Kyoto ALTs are also continuing their fight to be directly employed by the Kyoto Prefecture Board of Education, as is already the case in Kyoto City, Hirakata City, Osaka City, Osaka Prefecture, Sakai City, and many other places in Kansai.

But the core demands of restoring ALTs’ salaries and bonuses to their original levels have been met. That’s certainly worth celebrating! Please share the news far and wide.

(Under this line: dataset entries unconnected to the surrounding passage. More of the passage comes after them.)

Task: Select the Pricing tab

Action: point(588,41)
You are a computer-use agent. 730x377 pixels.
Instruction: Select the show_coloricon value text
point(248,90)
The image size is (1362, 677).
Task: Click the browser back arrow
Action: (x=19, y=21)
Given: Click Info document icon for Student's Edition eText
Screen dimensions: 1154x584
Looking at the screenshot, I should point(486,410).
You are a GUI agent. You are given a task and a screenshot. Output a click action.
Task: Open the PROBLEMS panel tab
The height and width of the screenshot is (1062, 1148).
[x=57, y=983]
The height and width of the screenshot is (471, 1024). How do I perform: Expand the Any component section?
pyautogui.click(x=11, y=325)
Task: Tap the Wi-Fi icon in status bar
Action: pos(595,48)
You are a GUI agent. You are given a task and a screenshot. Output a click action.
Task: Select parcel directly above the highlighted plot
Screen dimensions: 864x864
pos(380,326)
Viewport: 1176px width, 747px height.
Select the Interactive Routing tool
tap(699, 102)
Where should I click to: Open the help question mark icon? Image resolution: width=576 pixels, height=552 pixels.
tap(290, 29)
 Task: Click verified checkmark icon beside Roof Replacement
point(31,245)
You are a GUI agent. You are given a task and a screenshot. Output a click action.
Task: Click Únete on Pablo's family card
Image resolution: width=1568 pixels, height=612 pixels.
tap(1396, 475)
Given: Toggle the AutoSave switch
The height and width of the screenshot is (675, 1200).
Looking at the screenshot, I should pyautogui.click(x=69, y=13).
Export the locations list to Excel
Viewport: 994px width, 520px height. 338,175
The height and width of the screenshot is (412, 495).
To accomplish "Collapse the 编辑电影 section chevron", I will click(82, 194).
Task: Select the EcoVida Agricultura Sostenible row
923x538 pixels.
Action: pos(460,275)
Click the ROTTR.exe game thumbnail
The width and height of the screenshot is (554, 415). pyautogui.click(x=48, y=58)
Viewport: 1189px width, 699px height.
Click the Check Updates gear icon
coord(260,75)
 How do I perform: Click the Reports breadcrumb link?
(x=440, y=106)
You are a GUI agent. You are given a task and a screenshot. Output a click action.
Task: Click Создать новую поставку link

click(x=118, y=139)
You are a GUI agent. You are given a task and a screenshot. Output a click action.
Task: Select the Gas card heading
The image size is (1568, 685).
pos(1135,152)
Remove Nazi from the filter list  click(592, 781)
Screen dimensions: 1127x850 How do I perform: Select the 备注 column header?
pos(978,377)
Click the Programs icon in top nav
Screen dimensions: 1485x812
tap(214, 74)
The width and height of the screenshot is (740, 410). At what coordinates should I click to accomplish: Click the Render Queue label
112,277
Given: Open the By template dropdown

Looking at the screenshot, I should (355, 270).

Here’s what we’ve learned – and what comes next: 

  • If you’re a dispatch ALT struggling with poor working conditions: You aren’t alone, and now we know how to win. Organize the other ALTs in your area. Keep in touch and discuss your problems. Join the General Union. When you’re ready, begin collective bargaining. Conditions improve when workers act together. This victory is proof.
  • If you’re a JET Program worker considering continuing as an ALT: Keep in contact with the ALTs in your area, even if you move away. Make sure to meet and organize with the ALTs in your next workplace. Be prepared for a pay cut, but don’t just accept poor conditions as a matter of course. And remember: JETs can join the General Union, too.
  • If you’re working for a Board of Education that uses dispatch ALTs: Ask yourself, do you know how much your ALTs are paid? Are they satisfied? Or is there high turnover, many mid-year replacements? Consider longer contracts, salary minimums, and stricter evaluations for dispatch companies. Better yet, directly hire your ALTs! It’s cheaper and makes a positive impact on students and teachers.
  • If you’re working for a dispatch company: Don’t cut salaries to increase profits. Invest in your educators instead. Higher salaries attract stronger teachers. Stronger teachers build better relationships with schools, and help win repeated contracts. ALTs are human beings, not cells on a spreadsheet.
  • If you’re none of those but want to learn more: Last year, one Kyoto ALT released a fifteen-minute story game offering a first-person view of the pressures dispatch ALTs face — falling salaries, contract renewal crises, and the instability that makes work and life more difficult. Try the game, then read this page for more: Protect your children’s English education

We cannot allow ALT working conditions to continue declining. The victory in Kyoto is significant — but the work continues. Across the country, more victories can be won when workers unite and communities stand with them.